Shadrach's Ex Battery and Rescued chickens thread.

Oh ground hogs are usually breaking hibernation around now because it's breeding season.
We all know how moody hormonal animals are. Miracle more people aren't bit.

I think most countries have some thing about winter ending on this day.

I know parts with Celtic influence have a mythical woman that decides. If she wants to have a longer winter she has it sunny so she can gather more firewood to last the winter.
We don't have a groundhog ritual or weather forecast rhymes on 2 February in the Netherlands.

This is what I found about the origin of groundhog day:
“German badgers

Although they had their doubts about the pagan rituals and the superstition surrounding the holiday, much of the peasant wisdom about weather predictions remained common among Protestants. For example, in the 16th century, German Protestants watched how badgers crawled out of their den after hibernation. German migrants who travelled to North America in the 17th and 18th centuries, because of the devastating Thirty Years' War, and settled as Pennsylvania Dutch ( 🇳🇱 confusion 🇩🇪 ) in 1683 in Pennsylvania and Ohio, took this tradition with them. In the absence of badgers in their new homeland, the American groundhog became the oracle animal. From the hamlet of Punxsutawney (Pennsylvania), the tradition grew into a true folk festival. The largest celebration is still taking place in Punxsutawney; more than 40,000 people come to it every year.”

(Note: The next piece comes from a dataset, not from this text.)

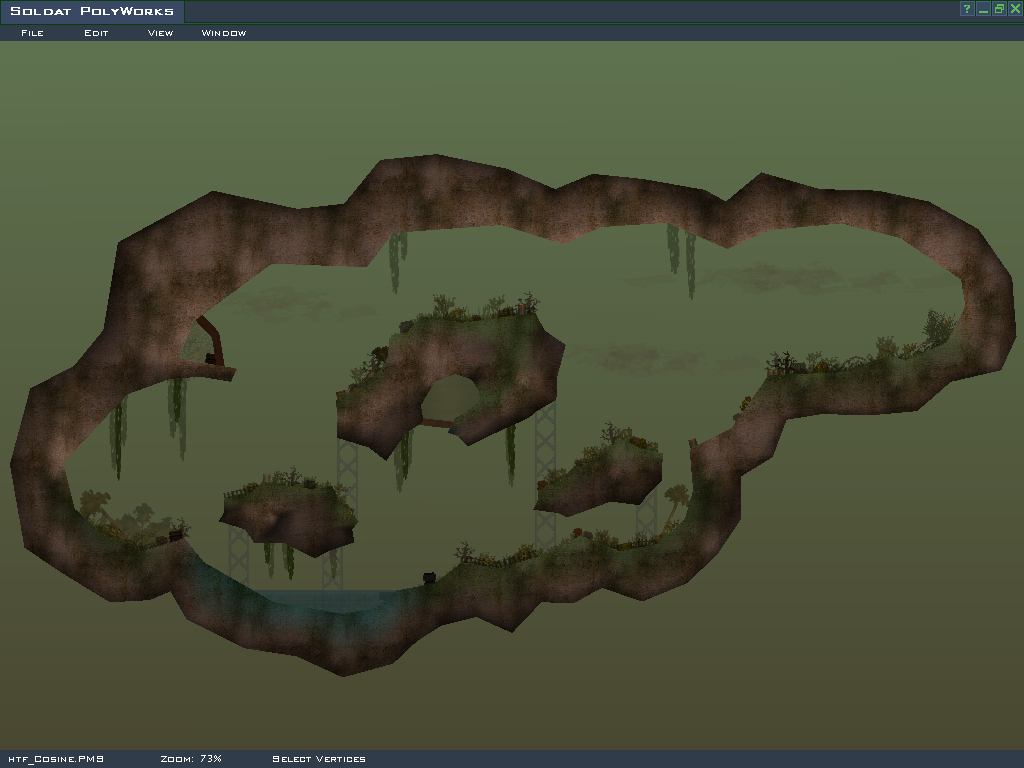Open the Edit menu
1024x768 pixels.
click(x=96, y=33)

And of course there’s a much older tradition in Ireland.
“In Ireland, even Neolithic monuments have been found referring to a holiday, one of the first days of February, on which the beginning of spring was celebrated. The pre-Christian Celtic Imbolc, a traditional fertility festival that was accompanied by many fires, candles and a spring cleaning and that is still celebrated here and there, emerged from this. With the arrival of Christianity, the tradition was incorporated by the church, and became known as the Candlemas on February 2.”
 
It sounds like your heart is really with those ex-batts!
Just curious - What would an ideal, "dream" set up look like to you as far as land size, terrain, etc? Curious to know more about how a non-coop model functions in consideration of climate, roosting, predators, etc.
That is a very big question.
A small tropical island might do, say 10 acres.:lol:
It depends on what sort of chicken I intended to keep.
 
I was under the impression that before Fret sat, you had tried searching for ex-battery hens, but that every place you found compromised biosecurity.
There are ways to work around this, but they take some planning.
Because many of the rescue concerns operate like commando units going on raid one often doesn't get much time to prepare.